**Problem requirements:** Pull out every line with the word "link" from the entries below.

START Task material

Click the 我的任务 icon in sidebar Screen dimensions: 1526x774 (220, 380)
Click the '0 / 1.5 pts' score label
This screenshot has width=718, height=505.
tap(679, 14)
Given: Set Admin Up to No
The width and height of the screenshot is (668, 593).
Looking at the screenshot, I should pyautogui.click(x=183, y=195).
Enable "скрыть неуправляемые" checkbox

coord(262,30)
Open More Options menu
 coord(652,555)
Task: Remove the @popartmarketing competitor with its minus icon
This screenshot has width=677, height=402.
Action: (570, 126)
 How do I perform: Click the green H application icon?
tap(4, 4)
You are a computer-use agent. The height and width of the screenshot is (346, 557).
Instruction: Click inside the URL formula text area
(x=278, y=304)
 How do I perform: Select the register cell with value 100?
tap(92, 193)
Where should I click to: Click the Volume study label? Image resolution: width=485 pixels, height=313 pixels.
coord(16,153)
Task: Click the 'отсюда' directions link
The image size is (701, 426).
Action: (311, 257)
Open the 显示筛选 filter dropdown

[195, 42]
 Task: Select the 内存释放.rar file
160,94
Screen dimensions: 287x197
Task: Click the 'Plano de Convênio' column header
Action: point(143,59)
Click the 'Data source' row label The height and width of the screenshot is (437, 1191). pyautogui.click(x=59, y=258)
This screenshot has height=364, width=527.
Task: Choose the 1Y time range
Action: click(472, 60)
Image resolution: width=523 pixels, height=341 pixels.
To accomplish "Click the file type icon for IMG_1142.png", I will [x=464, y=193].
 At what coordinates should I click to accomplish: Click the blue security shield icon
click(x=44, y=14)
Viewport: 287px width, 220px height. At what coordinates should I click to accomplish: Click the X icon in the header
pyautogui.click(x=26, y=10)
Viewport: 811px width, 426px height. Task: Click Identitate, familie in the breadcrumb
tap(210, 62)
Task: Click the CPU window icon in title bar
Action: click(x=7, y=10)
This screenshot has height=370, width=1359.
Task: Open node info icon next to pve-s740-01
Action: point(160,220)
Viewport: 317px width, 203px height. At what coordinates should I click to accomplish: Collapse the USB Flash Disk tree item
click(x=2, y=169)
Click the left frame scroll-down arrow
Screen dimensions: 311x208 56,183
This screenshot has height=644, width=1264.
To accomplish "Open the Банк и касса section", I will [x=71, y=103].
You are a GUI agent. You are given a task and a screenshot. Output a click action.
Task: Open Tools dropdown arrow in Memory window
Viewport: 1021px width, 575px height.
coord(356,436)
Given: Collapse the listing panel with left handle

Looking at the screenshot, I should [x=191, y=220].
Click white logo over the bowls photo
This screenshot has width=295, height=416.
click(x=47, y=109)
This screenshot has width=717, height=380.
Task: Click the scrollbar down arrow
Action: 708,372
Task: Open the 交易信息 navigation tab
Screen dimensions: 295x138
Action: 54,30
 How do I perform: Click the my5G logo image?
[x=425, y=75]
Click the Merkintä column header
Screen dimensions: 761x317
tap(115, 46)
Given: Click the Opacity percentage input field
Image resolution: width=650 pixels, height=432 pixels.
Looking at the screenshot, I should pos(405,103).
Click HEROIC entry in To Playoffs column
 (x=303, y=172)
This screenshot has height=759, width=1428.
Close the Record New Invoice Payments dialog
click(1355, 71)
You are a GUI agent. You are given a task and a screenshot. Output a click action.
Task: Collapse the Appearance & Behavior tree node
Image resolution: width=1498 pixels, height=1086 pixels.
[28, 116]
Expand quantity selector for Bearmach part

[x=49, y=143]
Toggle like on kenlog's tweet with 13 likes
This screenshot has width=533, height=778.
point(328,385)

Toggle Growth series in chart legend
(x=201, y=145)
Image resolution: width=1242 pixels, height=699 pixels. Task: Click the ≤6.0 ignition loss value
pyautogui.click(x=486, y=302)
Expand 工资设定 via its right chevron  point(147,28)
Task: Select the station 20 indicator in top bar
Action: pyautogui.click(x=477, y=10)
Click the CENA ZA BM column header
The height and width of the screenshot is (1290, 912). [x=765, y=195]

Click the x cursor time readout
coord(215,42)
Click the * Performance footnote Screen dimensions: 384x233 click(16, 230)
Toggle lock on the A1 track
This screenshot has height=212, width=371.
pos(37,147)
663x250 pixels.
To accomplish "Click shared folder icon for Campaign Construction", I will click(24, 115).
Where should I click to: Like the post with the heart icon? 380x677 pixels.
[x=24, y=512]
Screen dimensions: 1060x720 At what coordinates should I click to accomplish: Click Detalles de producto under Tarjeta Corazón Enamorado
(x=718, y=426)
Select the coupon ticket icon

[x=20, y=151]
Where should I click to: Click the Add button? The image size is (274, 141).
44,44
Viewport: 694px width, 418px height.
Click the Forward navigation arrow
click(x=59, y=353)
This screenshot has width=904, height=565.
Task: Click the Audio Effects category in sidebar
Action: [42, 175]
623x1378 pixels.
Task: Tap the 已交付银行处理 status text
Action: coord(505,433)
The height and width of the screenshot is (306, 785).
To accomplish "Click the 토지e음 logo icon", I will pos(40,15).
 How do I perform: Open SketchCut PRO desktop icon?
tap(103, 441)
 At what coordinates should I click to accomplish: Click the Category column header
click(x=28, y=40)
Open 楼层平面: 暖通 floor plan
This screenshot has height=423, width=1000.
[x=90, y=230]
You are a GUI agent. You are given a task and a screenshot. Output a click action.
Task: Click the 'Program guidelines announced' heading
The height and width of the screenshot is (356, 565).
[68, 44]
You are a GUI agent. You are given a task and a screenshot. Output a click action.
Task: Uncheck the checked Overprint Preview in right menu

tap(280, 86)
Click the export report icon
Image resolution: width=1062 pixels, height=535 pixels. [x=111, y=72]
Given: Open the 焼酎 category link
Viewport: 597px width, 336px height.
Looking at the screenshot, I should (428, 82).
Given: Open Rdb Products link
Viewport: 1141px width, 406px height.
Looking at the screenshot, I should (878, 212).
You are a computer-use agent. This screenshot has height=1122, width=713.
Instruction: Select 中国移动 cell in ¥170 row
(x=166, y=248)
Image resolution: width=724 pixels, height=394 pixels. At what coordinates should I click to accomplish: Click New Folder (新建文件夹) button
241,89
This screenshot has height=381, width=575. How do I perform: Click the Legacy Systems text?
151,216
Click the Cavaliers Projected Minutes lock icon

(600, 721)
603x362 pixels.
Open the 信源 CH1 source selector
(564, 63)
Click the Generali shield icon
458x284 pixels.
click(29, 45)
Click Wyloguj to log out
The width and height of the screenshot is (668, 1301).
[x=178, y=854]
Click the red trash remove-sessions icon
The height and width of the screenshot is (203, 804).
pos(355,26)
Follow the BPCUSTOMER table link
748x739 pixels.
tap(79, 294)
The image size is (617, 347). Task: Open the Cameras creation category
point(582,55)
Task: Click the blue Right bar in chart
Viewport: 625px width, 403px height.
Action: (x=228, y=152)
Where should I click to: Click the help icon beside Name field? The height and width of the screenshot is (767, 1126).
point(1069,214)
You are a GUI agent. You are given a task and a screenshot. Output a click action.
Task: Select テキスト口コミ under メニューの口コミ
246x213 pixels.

END Task material

**Result:**
Task: Click the 'отсюда' directions link
Given: Open the 焼酎 category link
Given: Open Rdb Products link
Follow the BPCUSTOMER table link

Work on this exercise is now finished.